DO YOU WANT scientific proof that your products can be applied safely? WE PERFORM the controls by means of our certified biological test systems. Some of these verifications are obligatory for approval for investigational use of test products in clinical trials.




Plant screening is essential for the safety of plant derived cosmetics and pharmaceuticals. Profound characterization of their composition and proof of reproducibility of the specified formulation is a precondition for admission of plant-based pharmaceuticals for investigational application in clinical trials. The so-called lead substances, in particular, must be well characterized in order to assure consistent quality of medicinal products. For the certification of plant cosmetics, it is mandatory to prove that the final products are free of contaminants and don’t cause any damage or irritation. The extent of the requirements, though, varies between different quality labels.


In our labs we have established test systems based on 2- and 3-dimensional cell cultures. They reflect the features of tissues and organs (e.g. skin, lungs, intestines, liver, tumor tissue) in the context of the human body, with 3d cell cultures resembling natural conditions most closely. Analysis and interpretation of results are carried out in fully automated cell culture systems. This helps saving time and money when assessing an enormous amount of samples.

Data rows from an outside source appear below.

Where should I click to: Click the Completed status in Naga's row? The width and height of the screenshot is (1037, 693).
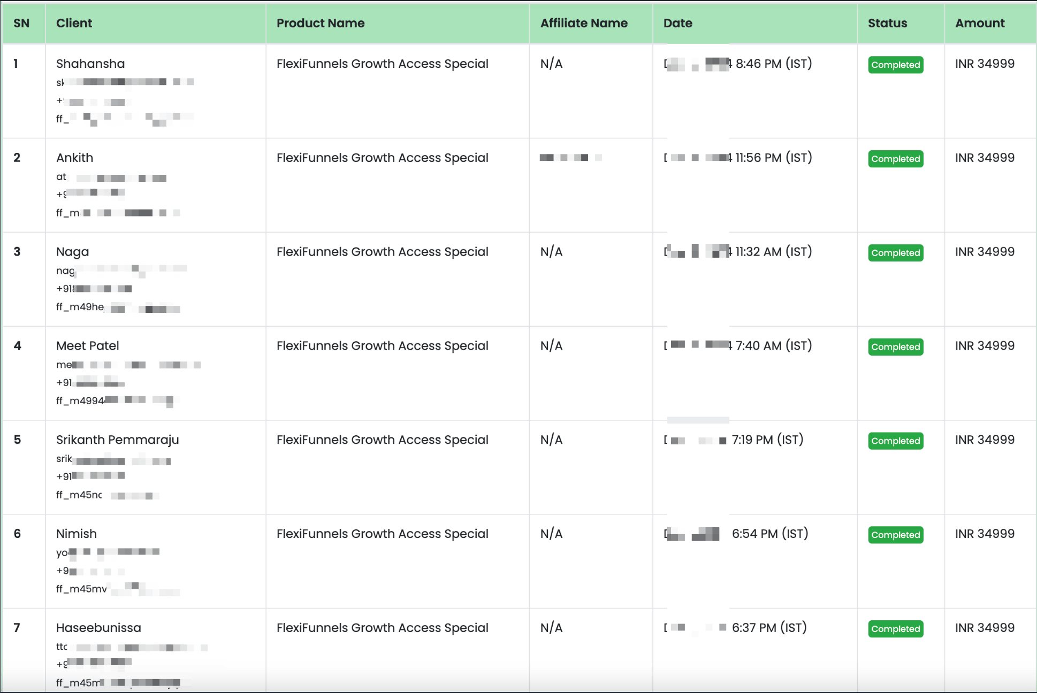click(x=895, y=253)
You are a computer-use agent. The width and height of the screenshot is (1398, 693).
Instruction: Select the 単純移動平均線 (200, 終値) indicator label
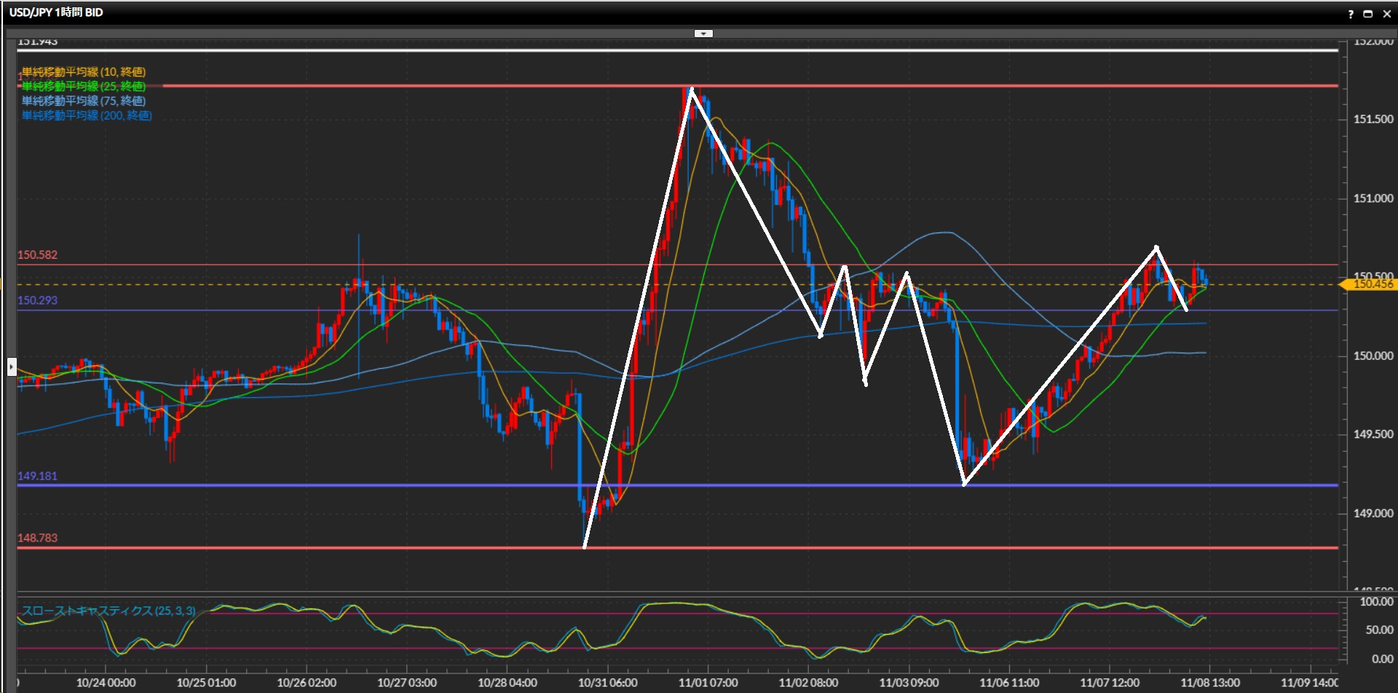point(87,116)
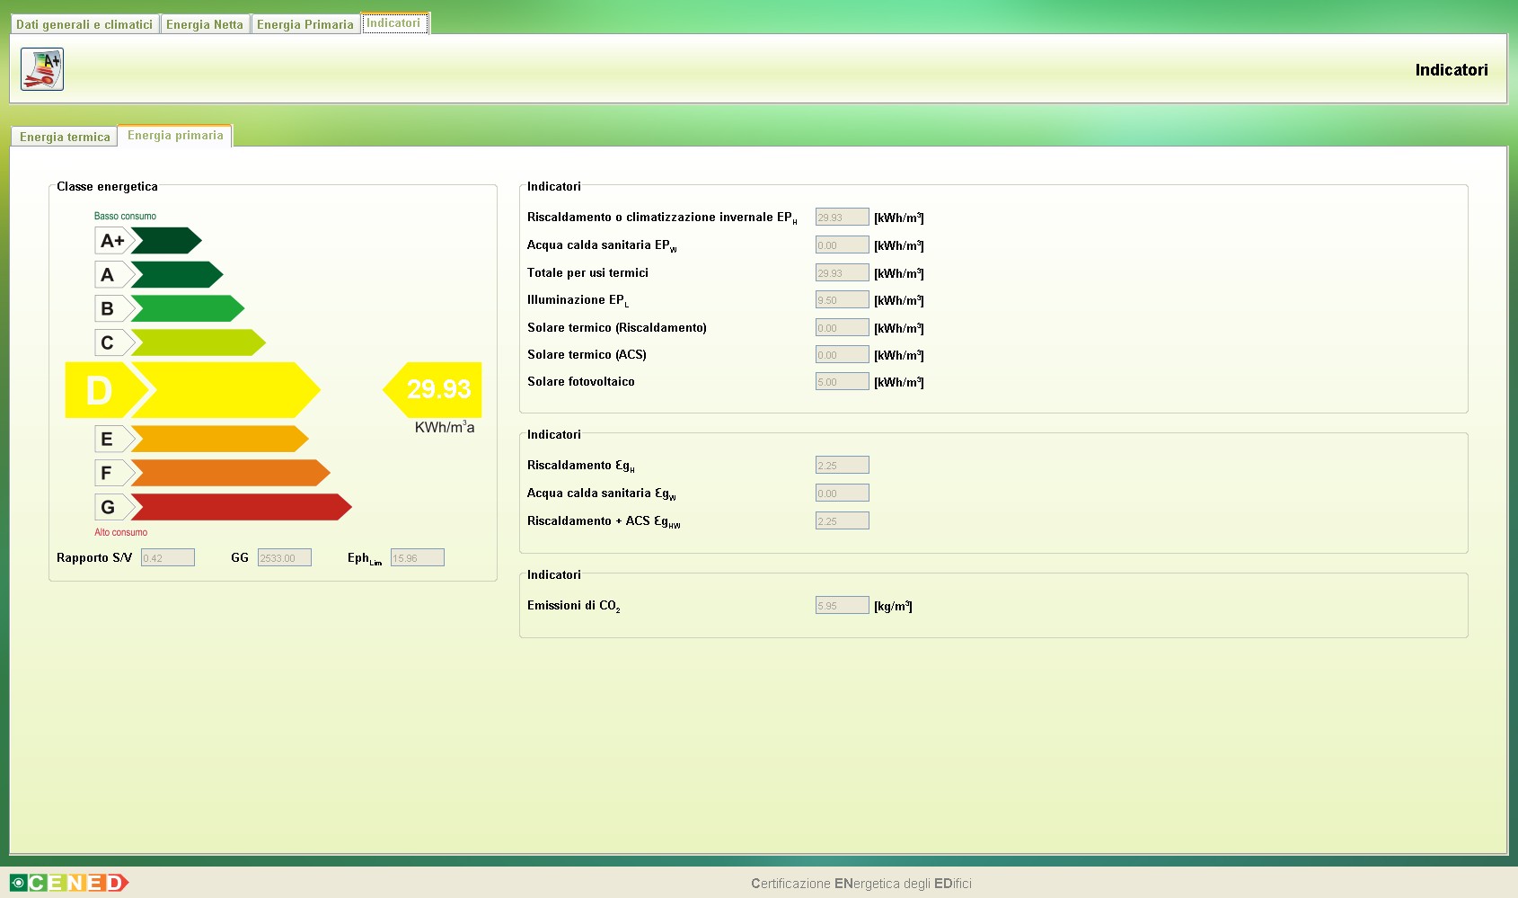Open the Dati generali e climatici tab
Image resolution: width=1518 pixels, height=898 pixels.
tap(84, 24)
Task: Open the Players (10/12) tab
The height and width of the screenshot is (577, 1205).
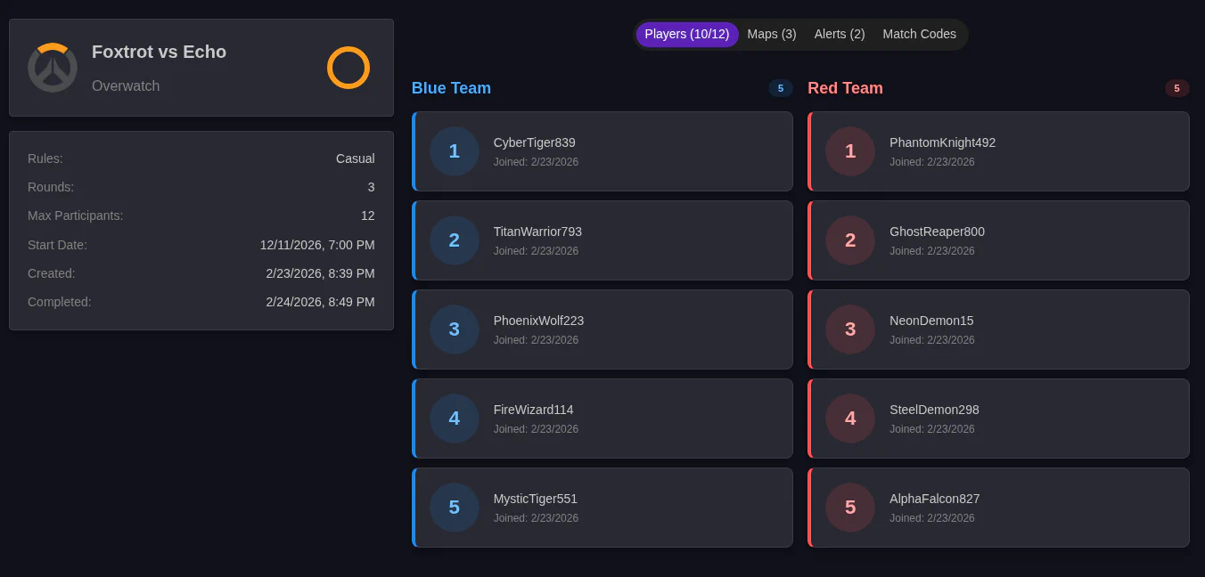Action: (687, 35)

Our test systems for the exclusion of harmful effects:

  • Skin corrosion and irritation OECD TG 439 and OECD TG 431
  • Proof of skin sensitizers (IL-18 release)
  • Integrity of the epidermal barrier function

Those analysis can be performed on the final product, namely the final formulation. They are a highly valuable substitute for testing on animals or humans.


The Mexican sunflower (tithonia diversifolia), originating from Central and South America, is a vivid example for the dualistic nature of many plants. This plant is high in proteins and other nutrients and produces a considerable amount of biomass. Therefore, in South America efforts for the use of this plant as forage crop are on the way. In traditional medicine, the Mexican sunflower was successfully applied in fighting gastro-intestinal parasites. A hinderance for its wide usage is the high concentration of sesquiterpene lactones, above all tagitinine C, which are dangerous liver toxins. On the other hand, it is just because of these very compounds that the plant is subject to medical research for various application. This illustrates nicely the importance of good characterization of all active compounds for a safe application of plant products and of precise dose adjustment.



Based on his special expertise in this field, Prof. Bonn was invited by the Ministry of Health to join the working party for pyrrolizidin alkaloids (PA) of the European Pharmacopoeia Commission under the European Directorate for the Quality of Medicines & HealthCare, Council of Europe.

Pyrrolizidin alkaloids (PA) are secondary plant components. Most of them represent a health risk for humans and animals, but they protect the plants from herbivores and insects. Because of their protective effects, they are widespread among plant species, and are also present in many food crops and healing plants. For producers of plant products, consequently, it is of high importance to ensure through appropriate measures, that the final products do not contain any PAs.

  • Presumably 3% of all flowering plant species worldwide contain toxic PAs.
  • More than 660 PAs und PA nitrous oxides (PANO) have been found in 6.000 plant species, so far. Roughly 50% of them are toxic to the liver.
  • PAs can trigger coronary heart disease and induce mutations which may cause cancer.

We possess the skills and the machinery to provide state-of-the-art support for the development and production of safe products of consistent high quality.